Python - Tailing a logfile - sleep() versus inotify?

Question

I'm writing a Python script that needs to tail -f a logfile.

The operating system is RHEL, running Linux 2.6.18.

The normal approach I believe is to use an infinite loop with sleep, to continually poll the file.

However, since we're on Linux, I'm thinking I can also use something like pyinotify (https://github.com/seb-m/pyinotify) or Watchdog (https://github.com/gorakhargosh/watchdog) instead?

What are the pros/cons of the this?

I've heard that using sleep(), you can miss events, if the file is growing quickly - is that possible? I thought GNU tail uses sleep as well anyhow?

Cheers, Victor

Answer 1

The cleanest solution would be inotify in many ways - this is more or less exactly what it's intended for, after all. If the log file was changing extremely rapidly then you could potentially risk being woken up almost constantly, which wouldn't necessarily be particularly efficient - however, you could always mitigate this by adding a short delay of your own after the inotify filehandle returns an event. In practice I doubt this would be an issue on most systems, but I thought it worth mentioning in case your system is very tight on CPU resources.

I can't see how the sleep() approach would miss file updates except in cases where the file is truncated or rotated (i.e. renamed and another file of the same name created). These are tricky cases to handle however you do things, and you can use tricks like periodically re-opening the file by name to check for rotation. Read the tail man page because it handles many such cases, and they're going to be quite common for log files in particular (log rotation being widely considered to be good practice).

The downside of sleep() is of course that you'd end up batching up your reads with delays in between, and also that you have the overhead of constantly waking up and polling the file even when it's not changing. If you did this, say, once per second, however, the overhead probably isn't noticeable on most systems.

I'd say inotify is the best choice unless you want to remain compatible, in which case the simple fallback using sleep() is still quite reasonable.

EDIT:

I just realised I forgot to mention - an easy way to check for a file being renamed is to perform an os.fstat(fd.fileno()) on your open filehandle and a os.stat() on the filename you opened and compare the results. If the os.stat() fails then the error will tell you if the file's been deleted, and if not then comparing the st_ino (the inode number) fields will tell you if the file's been deleted and then replaced with a new one of the same name.

Detecting truncation is harder - effectively your read pointer remains at the same offset in the file and reading will return nothing until the file content size gets back to where you were - then the file will read from that point as normal. If you call os.stat() frequently you could check for the file size going backwards - alternatively you could use fd.tell() to record your current position in the file and then perform an explicit seek to the end of the file and call fd.tell() again. If the value is lower, then the file's been truncated under you. This is a safe operation as long as you keep the original file position around because you can always seek back to it after the check.

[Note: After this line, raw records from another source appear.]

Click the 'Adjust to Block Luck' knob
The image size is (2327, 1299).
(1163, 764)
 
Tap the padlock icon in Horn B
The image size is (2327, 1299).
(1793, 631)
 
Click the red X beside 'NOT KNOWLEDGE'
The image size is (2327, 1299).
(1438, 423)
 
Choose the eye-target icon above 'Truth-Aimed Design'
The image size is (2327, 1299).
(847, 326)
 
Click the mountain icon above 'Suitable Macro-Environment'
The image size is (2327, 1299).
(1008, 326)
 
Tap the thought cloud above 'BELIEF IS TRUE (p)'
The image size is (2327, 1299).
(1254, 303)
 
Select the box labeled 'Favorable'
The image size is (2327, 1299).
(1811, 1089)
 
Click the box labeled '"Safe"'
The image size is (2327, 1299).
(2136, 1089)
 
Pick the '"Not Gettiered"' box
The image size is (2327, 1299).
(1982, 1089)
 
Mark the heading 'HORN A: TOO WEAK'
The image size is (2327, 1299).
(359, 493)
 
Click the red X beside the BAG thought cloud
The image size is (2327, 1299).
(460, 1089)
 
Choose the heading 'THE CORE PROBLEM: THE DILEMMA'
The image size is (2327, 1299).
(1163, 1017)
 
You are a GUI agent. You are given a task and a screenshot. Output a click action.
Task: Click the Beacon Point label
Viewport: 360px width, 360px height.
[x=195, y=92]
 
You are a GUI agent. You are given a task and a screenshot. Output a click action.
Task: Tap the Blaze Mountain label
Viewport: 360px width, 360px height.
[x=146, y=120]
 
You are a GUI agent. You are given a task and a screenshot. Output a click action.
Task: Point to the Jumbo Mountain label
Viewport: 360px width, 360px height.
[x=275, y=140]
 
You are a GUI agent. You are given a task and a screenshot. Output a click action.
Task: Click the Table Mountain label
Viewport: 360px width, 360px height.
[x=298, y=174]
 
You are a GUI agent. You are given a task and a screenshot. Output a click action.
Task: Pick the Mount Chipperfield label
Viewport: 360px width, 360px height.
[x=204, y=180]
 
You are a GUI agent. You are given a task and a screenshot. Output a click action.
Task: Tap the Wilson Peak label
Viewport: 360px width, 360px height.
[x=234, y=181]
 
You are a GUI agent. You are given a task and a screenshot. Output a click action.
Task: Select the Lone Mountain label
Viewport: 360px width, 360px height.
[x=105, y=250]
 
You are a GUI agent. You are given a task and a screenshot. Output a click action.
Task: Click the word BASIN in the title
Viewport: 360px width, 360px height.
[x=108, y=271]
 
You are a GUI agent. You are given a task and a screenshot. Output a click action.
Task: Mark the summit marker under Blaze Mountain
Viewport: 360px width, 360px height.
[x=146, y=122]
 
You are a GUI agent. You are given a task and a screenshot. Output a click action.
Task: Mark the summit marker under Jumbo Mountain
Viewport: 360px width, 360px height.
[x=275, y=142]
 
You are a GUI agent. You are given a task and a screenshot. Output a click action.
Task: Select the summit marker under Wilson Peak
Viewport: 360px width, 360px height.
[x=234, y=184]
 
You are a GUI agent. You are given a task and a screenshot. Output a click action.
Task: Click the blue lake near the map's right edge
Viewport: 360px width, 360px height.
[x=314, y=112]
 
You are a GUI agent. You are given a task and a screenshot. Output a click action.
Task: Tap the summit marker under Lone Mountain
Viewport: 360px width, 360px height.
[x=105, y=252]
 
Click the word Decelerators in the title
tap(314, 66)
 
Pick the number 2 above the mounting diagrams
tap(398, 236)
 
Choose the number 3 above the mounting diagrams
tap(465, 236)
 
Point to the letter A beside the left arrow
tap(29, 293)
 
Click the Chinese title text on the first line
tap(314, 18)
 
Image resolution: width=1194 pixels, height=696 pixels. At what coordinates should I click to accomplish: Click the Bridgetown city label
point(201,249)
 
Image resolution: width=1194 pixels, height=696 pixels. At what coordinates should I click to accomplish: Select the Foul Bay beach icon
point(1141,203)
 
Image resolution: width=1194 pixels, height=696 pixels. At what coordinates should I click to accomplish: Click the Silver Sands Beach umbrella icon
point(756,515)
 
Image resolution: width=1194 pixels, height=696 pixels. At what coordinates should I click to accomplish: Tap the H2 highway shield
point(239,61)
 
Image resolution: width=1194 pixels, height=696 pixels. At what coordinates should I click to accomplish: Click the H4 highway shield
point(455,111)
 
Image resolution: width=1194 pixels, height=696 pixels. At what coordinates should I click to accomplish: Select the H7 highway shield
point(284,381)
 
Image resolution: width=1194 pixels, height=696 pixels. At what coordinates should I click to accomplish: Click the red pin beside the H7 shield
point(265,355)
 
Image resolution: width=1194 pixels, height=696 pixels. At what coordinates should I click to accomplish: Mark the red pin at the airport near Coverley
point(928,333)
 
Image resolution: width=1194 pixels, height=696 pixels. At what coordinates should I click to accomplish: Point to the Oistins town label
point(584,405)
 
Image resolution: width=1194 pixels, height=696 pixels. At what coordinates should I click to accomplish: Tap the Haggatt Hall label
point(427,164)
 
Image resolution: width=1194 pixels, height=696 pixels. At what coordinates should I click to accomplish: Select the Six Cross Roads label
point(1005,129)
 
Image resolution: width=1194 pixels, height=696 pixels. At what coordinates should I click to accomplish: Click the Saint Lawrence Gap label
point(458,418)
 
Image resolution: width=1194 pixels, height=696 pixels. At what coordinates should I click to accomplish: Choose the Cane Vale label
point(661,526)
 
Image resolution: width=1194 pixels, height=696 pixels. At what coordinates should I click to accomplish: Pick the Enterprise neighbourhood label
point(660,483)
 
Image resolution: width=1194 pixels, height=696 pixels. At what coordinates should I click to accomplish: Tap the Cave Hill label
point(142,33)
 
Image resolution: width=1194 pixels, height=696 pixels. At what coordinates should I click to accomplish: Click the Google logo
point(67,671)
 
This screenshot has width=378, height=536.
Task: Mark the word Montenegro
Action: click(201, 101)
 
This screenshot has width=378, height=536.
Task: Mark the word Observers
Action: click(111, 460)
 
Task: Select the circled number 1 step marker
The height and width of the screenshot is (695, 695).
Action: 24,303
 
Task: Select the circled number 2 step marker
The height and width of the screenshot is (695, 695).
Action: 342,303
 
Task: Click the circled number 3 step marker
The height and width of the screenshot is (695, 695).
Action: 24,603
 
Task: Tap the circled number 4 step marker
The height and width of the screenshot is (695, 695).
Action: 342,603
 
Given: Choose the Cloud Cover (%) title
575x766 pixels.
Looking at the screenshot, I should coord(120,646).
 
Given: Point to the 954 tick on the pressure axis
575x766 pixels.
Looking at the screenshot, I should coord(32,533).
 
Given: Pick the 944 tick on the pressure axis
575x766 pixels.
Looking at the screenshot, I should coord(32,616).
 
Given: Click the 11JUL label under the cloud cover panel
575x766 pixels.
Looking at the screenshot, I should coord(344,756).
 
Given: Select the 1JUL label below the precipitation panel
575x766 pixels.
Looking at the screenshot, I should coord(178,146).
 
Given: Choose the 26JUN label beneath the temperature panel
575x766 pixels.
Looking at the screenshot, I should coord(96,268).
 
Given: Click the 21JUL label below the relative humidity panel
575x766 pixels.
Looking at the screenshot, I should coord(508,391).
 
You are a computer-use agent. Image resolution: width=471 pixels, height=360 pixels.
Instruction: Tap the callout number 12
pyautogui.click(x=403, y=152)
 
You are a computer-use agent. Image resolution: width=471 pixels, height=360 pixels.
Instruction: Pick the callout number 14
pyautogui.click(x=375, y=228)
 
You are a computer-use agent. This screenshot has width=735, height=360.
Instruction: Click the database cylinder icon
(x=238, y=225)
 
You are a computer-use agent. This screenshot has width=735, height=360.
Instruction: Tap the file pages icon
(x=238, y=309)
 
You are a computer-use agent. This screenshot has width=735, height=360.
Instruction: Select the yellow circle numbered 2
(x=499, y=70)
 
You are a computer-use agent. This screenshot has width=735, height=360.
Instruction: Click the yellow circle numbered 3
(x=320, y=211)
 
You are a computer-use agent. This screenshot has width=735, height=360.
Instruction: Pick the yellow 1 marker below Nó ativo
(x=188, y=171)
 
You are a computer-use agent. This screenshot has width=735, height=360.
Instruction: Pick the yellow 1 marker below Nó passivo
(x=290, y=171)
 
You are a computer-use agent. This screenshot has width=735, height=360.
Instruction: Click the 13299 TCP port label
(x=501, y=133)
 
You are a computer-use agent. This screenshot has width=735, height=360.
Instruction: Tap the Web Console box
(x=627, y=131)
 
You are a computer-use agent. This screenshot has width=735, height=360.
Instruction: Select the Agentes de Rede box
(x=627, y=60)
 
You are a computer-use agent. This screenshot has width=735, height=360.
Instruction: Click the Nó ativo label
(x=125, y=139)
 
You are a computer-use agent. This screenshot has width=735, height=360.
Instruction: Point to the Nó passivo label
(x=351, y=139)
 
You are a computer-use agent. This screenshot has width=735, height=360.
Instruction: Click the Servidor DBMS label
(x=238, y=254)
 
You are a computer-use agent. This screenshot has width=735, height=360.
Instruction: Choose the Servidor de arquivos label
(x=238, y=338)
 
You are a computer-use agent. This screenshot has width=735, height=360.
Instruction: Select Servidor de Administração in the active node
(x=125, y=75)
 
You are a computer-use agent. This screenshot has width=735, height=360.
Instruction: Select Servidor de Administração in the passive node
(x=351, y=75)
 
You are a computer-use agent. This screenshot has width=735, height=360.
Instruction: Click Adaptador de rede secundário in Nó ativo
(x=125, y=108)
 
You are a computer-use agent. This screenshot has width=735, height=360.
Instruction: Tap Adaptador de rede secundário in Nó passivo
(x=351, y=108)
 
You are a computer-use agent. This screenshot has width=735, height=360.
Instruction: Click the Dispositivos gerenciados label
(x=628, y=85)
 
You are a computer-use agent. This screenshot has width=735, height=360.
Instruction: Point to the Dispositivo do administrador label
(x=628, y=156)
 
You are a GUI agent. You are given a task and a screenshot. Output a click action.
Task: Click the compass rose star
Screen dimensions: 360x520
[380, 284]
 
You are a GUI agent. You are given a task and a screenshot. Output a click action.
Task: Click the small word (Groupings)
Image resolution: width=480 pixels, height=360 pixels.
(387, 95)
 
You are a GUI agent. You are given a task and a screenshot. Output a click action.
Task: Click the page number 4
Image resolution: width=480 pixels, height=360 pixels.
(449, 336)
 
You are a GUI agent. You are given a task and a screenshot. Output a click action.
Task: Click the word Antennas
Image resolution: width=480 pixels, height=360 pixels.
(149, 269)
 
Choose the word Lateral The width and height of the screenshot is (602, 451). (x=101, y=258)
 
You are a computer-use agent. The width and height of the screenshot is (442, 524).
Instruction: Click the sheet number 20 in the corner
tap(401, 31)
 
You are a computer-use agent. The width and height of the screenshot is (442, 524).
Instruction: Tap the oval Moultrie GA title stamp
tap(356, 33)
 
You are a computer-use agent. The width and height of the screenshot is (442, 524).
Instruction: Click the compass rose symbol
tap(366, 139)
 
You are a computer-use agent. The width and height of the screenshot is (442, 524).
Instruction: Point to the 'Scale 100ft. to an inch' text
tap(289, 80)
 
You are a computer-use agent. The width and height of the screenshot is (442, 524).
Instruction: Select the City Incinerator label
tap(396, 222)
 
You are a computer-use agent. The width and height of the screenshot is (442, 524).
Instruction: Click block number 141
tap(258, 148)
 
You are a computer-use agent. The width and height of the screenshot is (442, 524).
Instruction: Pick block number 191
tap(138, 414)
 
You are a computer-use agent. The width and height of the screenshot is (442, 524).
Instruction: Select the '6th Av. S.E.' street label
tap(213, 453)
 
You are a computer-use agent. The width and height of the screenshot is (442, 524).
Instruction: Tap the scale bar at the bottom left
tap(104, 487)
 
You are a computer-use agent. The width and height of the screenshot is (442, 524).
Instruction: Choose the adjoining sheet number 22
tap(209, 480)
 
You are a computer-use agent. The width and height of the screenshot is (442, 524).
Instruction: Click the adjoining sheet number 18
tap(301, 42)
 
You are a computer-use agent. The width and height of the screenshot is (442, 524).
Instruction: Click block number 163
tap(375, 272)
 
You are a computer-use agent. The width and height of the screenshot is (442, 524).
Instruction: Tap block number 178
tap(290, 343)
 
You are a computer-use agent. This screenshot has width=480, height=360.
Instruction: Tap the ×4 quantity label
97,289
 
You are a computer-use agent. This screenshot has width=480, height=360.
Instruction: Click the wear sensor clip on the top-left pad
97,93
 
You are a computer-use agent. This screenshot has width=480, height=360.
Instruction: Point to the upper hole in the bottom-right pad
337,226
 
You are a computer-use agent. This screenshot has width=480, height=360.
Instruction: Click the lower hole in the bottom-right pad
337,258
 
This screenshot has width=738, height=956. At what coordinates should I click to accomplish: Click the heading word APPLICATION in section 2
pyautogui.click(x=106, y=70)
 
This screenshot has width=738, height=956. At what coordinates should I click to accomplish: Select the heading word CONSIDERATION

Alternatively if you're using inotify anyway, you could just watch the parent directory for changes.

Note that files can be truncated to non-zero sizes, but I doubt that's likely to happen to a log file - the common cases will be being deleted and replaced, or truncated to zero. Also, I don't know how you'd detect the case that the file was truncated and then immediately filled back up to beyond your current position, except by remembering the most recent N characters and comparing them, but that's a pretty grotty thing to do. I think inotify will just tell you the file has been modified in that case.